Thursday, November 12, 2015

Partisanship Extended, Partisanship Accepted, and Civility Practiced

                                  Partisanship Extended, Partisanship Accepted, and Civility Practiced

                                                                            Published in the Marietta Daily Journal Oct. 25, 2015


            In late September presidential candidate Bernie Sanders, an avowed socialist, spoke at Liberty University in Lynchburg, VA.  According to news reports, Sanders was treated with respect by students and received scattered if tepid applause throughout his address.
            For 4 years my family and I traveled back and forth to Lynchburg to see our daughter Wendy, a student at Liberty.  Each visit increased our appreciation for the university and the vision it stood for and aspired to.  Sanders’ invitation and kind reception are an indication that our daughter’s alma mater is still committed to letting all voices be heard.  If only this were so for all the tolerance-preaching universities across the country.
            Rutgers University, the bastion of tolerance that it is, disinvited former Secretary of State Condoleezza Rice.  Brown University didn’t disinvite New York Police Commissioner Raymond Kelly, so students fixed that by shouting him down.  At Liberty students who showed such disrespect for a guest speaker would get a good talking to.
            Most major universities in the country, public or private, are usually hostile to conservative speakers who oppose or veer from liberal orthodoxy.   At such schools students often revile the speakers they disagree with if the president or student government association hasn’t disinvited them first.
            Liberty, instead of protesting voices it disagrees with, invites them to speak.  Many a speaker has come to Liberty probably expecting to feel like a stranger in a strange land, only to find that common courtesy abounds.  This attitude has always been Liberty’s stance.  How odd that all universities don’t teach and expect the same thing.
            Liberty is a Christian university, not unlike Harvard, Princeton and Yale during their first century of existence.  It was founded by Jerry Falwell, the Lynchburg native and pastor who along with the nation’s most widely read columnist, Cal Thomas, launched the Moral Majority.  The largest Christian university in the world, Liberty houses 14,000 students and has over 100,000 online.
            Those surprised by Liberty’s hosting a leftist like Bernie Sanders are probably unaware of “the Liberty Way” which consistently urges students to respectfully engage the culture, not withdraw from it.  Critics probably don’t know that over two decades ago one of Liberty’s speakers – one who endeared himself to students personally, though not philosophically – was liberal lion, Senator Ted Kennedy.  Kennedy’s invitation emanated from his friendship with Falwell, Liberty’s then Chancellor.  Absolutely an odd couple, the two men were what today’s lingo would call “frenemies” or “best enemies.”
            It must have been a genuine friendship, for when the health of Kennedy matron Rose Kennedy took a turn for the worse at her Florida winter home, Ted Kennedy called Rev.

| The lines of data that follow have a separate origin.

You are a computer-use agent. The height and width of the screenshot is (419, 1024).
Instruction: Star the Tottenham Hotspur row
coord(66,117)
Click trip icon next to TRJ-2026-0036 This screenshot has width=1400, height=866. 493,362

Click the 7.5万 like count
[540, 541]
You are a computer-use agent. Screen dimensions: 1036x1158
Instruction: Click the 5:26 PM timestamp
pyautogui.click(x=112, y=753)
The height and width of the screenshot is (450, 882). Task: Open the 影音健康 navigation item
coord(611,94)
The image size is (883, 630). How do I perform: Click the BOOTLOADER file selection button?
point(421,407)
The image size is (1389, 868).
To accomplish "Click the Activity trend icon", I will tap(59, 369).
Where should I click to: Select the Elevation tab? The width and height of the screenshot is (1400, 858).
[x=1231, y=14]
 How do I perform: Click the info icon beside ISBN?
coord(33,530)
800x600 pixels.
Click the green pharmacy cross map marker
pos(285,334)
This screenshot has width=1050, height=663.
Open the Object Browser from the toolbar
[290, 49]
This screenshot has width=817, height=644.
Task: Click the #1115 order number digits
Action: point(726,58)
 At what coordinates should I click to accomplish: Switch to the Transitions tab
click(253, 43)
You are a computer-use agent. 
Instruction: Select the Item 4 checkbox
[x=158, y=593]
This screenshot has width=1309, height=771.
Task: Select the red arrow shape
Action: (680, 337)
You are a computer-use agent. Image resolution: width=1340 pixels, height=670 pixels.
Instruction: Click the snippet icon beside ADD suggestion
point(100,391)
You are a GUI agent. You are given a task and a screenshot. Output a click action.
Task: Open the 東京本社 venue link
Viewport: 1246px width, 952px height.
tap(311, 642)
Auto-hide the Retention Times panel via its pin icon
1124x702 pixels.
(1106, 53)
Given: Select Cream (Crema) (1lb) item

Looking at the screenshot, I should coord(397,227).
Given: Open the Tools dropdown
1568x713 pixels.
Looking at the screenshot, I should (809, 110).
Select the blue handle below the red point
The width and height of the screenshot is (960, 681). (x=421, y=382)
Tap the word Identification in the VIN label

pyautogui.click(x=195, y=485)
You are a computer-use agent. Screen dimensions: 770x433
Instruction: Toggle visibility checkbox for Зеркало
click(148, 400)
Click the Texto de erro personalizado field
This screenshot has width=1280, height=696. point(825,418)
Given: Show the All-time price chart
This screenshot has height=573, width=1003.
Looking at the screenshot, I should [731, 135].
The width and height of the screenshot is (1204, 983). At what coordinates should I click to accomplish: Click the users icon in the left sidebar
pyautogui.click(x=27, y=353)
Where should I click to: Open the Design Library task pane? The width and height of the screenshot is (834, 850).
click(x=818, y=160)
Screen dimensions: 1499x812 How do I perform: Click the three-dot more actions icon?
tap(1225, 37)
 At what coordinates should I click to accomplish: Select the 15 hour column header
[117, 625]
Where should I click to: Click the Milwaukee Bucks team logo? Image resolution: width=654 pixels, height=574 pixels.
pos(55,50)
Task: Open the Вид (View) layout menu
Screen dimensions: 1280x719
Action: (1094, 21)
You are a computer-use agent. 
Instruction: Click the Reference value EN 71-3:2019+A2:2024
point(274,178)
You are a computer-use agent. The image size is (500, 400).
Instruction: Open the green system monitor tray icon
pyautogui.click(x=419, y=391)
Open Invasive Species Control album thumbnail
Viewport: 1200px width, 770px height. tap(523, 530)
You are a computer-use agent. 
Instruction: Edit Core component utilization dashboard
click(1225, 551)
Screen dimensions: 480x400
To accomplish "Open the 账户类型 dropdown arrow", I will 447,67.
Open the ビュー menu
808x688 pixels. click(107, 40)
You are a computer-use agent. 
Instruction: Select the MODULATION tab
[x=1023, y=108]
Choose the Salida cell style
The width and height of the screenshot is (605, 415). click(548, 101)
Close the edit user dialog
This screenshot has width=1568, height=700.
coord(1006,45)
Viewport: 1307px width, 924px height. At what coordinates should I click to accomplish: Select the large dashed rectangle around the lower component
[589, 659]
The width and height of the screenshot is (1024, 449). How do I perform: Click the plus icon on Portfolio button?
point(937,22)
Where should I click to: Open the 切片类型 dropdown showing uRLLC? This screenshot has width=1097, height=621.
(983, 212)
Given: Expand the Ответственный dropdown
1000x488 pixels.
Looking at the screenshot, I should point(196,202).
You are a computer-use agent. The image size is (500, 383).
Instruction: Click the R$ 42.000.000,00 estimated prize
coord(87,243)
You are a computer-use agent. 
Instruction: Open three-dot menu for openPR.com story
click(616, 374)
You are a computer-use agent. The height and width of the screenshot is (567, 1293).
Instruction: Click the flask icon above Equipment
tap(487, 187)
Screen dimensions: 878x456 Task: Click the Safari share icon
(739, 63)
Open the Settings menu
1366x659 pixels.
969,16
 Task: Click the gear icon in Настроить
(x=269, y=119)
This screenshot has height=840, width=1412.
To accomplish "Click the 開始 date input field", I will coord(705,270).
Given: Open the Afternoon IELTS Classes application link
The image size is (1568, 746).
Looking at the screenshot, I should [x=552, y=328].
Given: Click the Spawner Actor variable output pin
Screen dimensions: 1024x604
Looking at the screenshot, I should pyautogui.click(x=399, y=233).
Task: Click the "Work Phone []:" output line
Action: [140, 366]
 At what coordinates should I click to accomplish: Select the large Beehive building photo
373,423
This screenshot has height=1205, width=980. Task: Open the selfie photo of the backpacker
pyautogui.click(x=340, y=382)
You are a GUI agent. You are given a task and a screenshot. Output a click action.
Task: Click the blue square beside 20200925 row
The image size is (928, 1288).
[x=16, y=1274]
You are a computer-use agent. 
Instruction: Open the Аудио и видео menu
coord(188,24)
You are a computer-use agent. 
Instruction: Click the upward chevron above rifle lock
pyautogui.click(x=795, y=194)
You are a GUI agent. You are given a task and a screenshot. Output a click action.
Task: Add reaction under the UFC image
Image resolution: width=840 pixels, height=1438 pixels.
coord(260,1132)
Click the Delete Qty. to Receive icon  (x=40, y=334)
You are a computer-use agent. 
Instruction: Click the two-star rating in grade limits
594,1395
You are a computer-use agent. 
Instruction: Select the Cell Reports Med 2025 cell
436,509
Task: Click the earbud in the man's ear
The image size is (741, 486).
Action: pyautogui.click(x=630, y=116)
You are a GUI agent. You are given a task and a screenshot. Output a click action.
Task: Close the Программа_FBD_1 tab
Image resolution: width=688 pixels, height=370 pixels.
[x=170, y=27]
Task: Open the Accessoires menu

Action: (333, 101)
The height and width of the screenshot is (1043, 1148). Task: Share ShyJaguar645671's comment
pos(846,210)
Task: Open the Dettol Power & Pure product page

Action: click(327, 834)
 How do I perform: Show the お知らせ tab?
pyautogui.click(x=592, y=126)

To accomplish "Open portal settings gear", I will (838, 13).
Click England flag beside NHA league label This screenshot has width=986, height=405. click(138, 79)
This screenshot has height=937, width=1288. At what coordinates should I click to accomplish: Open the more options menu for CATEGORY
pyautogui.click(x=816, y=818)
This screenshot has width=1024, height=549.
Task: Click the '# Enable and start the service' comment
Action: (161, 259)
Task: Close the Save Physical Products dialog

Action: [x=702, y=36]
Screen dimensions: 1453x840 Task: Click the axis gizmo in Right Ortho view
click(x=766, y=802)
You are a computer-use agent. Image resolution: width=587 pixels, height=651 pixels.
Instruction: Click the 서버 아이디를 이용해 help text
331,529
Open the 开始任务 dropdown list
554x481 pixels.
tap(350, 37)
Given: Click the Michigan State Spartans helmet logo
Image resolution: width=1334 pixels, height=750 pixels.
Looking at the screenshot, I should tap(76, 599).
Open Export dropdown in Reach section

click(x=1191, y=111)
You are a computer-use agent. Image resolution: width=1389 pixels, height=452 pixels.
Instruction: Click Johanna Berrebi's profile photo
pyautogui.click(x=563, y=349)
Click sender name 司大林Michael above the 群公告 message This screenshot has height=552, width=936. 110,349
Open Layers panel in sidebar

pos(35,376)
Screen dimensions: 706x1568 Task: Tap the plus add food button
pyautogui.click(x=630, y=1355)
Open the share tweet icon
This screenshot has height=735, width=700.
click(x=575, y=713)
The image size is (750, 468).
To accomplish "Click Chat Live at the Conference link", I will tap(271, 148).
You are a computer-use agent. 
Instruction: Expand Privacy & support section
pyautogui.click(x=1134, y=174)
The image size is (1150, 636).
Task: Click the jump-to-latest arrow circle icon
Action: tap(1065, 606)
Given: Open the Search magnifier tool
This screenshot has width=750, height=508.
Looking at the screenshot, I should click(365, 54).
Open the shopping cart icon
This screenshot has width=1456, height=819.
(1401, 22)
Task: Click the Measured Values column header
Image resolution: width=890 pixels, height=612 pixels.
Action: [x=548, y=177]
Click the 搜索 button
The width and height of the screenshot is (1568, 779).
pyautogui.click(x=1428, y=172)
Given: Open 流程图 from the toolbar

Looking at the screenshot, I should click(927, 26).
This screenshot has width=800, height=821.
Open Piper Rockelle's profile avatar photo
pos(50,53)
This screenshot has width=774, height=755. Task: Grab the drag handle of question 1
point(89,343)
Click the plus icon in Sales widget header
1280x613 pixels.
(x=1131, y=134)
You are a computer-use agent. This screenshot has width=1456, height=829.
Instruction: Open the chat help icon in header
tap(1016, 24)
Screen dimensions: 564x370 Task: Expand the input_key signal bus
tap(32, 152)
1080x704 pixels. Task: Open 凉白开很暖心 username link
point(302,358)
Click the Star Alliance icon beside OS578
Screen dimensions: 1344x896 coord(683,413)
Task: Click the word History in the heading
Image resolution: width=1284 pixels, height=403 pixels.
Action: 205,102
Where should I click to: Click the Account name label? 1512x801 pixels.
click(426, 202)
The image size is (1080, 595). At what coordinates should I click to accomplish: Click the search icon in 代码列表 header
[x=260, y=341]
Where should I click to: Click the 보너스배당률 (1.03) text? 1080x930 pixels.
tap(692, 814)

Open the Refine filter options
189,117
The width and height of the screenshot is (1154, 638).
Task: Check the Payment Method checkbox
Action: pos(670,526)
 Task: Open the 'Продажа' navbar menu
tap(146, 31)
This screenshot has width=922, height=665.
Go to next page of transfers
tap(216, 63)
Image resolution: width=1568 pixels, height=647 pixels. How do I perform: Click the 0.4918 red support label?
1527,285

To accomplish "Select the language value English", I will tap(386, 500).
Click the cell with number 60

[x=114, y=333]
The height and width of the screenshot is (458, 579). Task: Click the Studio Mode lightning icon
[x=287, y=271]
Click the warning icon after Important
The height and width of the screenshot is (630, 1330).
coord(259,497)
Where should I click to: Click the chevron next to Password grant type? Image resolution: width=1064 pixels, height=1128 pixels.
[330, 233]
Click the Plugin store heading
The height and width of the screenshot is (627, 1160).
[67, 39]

Falwell to ask him to come and pray for his mother.  Falwell flew to Florida.
            A recent occurrence at Duke University illustrates the difference between Liberty and so many other universities.  Over the summer Duke assigned all incoming freshman a graphic novel titled “Fun Home: A Family Tragedy,” a coming-of-age story of a young lesbian. (“Graphic novel” nowadays doesn’t refer to content, but to type; they are actually pictorial, glorified comic books.)
            When an incoming Christian student objected, the Washington Post pounced and asked him to explain why.  He answered, “Without the sexual images or erotic language, I would have read it, but viewing pictures of sexual acts, regardless of the genders of the people involved, conflicts with the inherent sacredness of sex.”      
            Presumably, Duke was attempting to “broaden” its incoming freshmen, but the “broadening” amounted to indoctrination.  More than a few universities as well known as Duke charge a pretty $40,000 or more a year for their “broadening” efforts.  At Liberty, “broadening” takes place by sending their teacher candidates around the world to do their student teaching  (our Wendy landed in Kenya), and by training debate teams that were number one – yes, defeating Harvard and others – from 2005 to 2011.  Going beyond mere “tolerance,” Liberty gives differing viewpoints a microphone.
            “Tolerance,” which has become a religion in academia, isn’t tolerance at all.  It is agenda-driven nonsense, selective freedom of expression and partisanship gone wild.  There is no civility in shouting down speakers of any stripe on a college campus.  Nor is there any respect in having students read salacious material in the interest of “sensitivity training,” especially when the material is over the top and violates a student’s religious convictions.
            An ethic at a university that teaches “Be ye kind one to another” is far more likely to be open-minded about differences of opinion than one that feeds its students social drivel. I suspect Bernie Sanders would now agree.